There’s no saving to HMRC either: “The impact on HMRC will be negligible as only a small number of staff are involved with manufactured payments.”

And there’s nothing else: “No other impacts are envisaged”

So why are we doing it?

Chapter 3 of the condoc, the “case for change” says:

3.6 More generally, there has been a trend in recent years towards the abolition of any requirement to deduct tax where payment is made by one UK company to another.

3.7 In addition the current rules are extremely complex and now run to over 100 pages of legislation. This complexity to some extent reflects the need which has arisen in the past for frequent changes to the legislation to defeat avoidance schemes.

3.8 HMRC continues to receive disclosures of avoidance schemes indicating that this area remains vulnerable to avoidance risk. Simplifying the legislation, and removing the need to deduct tax, will reduce this avoidance risk.

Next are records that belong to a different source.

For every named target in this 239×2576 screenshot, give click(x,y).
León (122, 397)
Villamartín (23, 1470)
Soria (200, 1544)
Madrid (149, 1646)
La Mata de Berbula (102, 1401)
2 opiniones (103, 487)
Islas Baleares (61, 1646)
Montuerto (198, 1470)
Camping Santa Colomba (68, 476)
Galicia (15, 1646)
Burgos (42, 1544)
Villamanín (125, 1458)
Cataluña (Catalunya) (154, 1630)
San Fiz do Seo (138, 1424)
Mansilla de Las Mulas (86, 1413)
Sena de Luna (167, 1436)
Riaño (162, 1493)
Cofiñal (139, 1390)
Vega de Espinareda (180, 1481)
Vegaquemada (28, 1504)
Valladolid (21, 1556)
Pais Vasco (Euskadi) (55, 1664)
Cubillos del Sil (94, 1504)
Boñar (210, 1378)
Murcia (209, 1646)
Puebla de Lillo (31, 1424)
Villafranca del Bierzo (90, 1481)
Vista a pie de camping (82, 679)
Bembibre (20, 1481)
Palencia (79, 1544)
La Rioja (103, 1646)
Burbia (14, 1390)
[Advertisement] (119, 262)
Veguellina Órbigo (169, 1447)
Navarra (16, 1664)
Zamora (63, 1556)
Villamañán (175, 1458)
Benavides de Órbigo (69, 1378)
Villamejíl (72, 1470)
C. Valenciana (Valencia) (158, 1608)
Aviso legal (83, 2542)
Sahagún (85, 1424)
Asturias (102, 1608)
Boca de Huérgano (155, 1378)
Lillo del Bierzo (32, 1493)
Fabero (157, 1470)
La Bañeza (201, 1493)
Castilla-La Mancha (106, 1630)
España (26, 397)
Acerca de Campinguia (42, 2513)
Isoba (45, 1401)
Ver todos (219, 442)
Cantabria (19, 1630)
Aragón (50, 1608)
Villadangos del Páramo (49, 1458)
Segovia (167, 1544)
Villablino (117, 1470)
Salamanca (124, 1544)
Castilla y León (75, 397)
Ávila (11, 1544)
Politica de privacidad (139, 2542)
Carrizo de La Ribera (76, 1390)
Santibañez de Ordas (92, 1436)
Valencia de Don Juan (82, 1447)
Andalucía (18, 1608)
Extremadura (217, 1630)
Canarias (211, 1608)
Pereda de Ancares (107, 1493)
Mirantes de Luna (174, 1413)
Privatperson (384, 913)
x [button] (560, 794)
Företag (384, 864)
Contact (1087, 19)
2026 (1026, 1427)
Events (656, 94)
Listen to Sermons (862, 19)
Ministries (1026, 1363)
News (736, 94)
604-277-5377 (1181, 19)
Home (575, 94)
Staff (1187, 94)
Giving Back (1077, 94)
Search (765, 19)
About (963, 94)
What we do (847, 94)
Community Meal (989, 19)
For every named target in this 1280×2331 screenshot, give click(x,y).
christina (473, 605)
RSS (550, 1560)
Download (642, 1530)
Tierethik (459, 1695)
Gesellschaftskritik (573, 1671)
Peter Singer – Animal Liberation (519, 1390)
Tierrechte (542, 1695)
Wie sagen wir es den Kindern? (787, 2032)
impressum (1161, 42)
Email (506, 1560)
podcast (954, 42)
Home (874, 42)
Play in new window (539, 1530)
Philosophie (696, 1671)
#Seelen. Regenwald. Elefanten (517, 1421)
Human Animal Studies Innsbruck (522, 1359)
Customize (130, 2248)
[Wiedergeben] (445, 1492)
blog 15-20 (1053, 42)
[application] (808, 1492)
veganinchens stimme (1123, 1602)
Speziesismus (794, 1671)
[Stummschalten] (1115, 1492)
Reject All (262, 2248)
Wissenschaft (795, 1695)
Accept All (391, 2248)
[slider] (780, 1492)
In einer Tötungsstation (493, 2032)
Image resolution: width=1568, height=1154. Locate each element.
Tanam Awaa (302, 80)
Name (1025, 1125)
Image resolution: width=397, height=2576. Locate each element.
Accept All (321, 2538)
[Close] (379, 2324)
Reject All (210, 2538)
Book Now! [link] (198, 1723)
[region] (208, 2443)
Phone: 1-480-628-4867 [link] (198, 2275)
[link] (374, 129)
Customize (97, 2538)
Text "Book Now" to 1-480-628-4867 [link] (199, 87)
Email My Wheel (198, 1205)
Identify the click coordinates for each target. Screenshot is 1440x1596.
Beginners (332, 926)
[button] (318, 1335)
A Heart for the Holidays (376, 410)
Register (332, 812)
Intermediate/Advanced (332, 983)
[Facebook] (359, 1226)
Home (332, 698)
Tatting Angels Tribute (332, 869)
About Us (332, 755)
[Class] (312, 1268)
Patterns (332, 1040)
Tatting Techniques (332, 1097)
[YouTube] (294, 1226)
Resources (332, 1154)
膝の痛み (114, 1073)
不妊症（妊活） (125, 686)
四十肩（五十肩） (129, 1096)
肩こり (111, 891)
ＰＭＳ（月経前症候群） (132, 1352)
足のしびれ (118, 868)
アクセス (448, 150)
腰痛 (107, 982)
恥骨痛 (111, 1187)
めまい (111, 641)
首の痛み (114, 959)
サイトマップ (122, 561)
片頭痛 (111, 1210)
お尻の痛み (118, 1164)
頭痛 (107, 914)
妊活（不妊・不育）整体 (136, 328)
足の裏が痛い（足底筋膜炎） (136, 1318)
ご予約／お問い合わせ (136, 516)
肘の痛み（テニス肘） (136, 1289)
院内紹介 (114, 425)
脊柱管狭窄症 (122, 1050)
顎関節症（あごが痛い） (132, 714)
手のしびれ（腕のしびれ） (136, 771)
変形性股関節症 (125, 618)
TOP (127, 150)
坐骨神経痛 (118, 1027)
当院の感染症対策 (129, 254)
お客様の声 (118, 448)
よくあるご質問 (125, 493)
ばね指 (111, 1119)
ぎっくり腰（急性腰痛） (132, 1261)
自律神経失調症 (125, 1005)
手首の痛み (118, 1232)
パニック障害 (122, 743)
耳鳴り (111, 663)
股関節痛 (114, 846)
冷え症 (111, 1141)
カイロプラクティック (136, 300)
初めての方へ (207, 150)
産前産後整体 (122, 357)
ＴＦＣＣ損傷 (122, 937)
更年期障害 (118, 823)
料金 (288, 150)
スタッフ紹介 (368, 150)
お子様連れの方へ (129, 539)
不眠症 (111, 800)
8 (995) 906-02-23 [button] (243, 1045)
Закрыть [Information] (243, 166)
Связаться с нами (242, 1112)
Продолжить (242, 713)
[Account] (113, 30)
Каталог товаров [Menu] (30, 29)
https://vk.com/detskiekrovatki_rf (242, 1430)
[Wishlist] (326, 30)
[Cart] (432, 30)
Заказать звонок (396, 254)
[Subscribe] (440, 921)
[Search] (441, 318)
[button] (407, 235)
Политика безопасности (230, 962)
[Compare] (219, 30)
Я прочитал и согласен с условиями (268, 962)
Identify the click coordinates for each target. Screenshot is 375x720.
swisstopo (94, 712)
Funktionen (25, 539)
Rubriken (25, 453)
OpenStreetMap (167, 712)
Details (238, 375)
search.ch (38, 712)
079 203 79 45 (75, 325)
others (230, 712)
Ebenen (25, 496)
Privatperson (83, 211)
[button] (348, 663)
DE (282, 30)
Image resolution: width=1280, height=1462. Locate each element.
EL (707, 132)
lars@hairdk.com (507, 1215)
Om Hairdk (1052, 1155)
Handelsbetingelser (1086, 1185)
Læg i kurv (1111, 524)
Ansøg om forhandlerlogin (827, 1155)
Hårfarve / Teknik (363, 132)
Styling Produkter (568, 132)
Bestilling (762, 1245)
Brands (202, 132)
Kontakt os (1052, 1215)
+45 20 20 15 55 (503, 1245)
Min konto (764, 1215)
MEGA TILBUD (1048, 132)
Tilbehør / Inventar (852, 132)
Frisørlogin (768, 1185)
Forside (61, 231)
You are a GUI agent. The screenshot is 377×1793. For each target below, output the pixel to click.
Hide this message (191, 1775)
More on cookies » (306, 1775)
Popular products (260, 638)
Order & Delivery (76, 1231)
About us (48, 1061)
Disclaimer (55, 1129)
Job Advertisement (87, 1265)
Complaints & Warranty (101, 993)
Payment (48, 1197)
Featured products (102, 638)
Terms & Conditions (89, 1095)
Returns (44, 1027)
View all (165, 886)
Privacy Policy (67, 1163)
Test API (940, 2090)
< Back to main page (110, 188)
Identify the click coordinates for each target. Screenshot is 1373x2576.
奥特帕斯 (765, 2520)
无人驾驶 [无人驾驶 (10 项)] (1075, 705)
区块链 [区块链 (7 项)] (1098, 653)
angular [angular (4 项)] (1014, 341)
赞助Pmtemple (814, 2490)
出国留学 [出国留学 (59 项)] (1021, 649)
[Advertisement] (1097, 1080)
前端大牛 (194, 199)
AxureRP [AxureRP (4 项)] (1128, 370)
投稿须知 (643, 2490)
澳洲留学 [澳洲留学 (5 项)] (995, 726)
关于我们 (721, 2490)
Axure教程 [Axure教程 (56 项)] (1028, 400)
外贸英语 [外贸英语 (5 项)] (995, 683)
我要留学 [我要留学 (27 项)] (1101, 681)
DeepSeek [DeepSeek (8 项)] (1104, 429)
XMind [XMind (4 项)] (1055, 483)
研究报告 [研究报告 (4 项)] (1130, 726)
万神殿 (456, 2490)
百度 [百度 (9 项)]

I’m interested in this idea that there’s a “trend” – sounds nice and organic, doesn’t it, as if we’re simply going with the flow.  But tax isn’t a force of nature, it’s a wholly manufactured (to coin a phrase) object, and we as citizens own its existence and – in the persons of our elected government – determine its design.  So a “trend” isn’t a reason to change.

Doing away with complexity is the only plausible reason given for change, and you might think that doing away with 100 pages of tax legislation was a desirable objective in itself.

But if that’s the case, then how much will it cost to do it?  What is the cost/benefit analysis of the change?

There must be some clue of what’s at stake if we don’t do anything at all, surely?  And there must be some idea of how much it costs to bring a piece of legislation before Parliament?  Maybe we should compare one with the other and see if the game is worth the candle?

Here’s the formal response I sent:

This is an individual’s response and is also posted online (with commentary) on my blog at https://tiintax.com/.
1.  The TIA begins its consideration with 2011-12 which is of course already in the past.  Surely the five year period under consideration should begin when the legislation is expected to be introduced, ie 2013-14 or at the earliest the current tax year, 2012-13?
2. There is no reasonable cost/benefit analysis in the TIA or elsewhere in the consultation document.  It is asserted that abolition of 100 pages of legislation will ease the administrative burden on affected businesses but the number of businesses affected is not given, nor is the administrative burden (measured by the standard cost model) calculated.  There are several forms and records listed for abolition and my understanding is that they should easily be capable of look up in the SCM and I am curious why this has not been done.
3.  Nor is there any reasonable consideration of the comparative costs of undertaking this change (the costs of the consultation itself and of the Parliamentary and other time required to pass the necessary legislation) as against the costs (the risks of tax avoidance) which would apply if there were no change.
4.  I can only therefore conclude that either this consultation document is seriously defective in its failure to present the cost/benefit analysis of making the change, or else the case for change is not made and the proposals should therefore be dropped.
5.  Sorry to give you what may seem an unhelpful reply but I would also be grateful if the consultation coordinator would look at this as a complaint at the failure to conduct a consultation in accordance with the government’s Code of Practice on consultations.  This says that “Estimates of the costs and benefits of the policy options under consideration should normally form an integral part of consultation exercises, setting out the Government’s current understanding of these costs and benefits.” and the Tax Consultation Framework additionally promises that, at each stage of the consultation, government will set out “its current assessment of the impacts of the proposed change and seek to engage with interested parties on this analysis.”  I cannot see that this has been done in this case.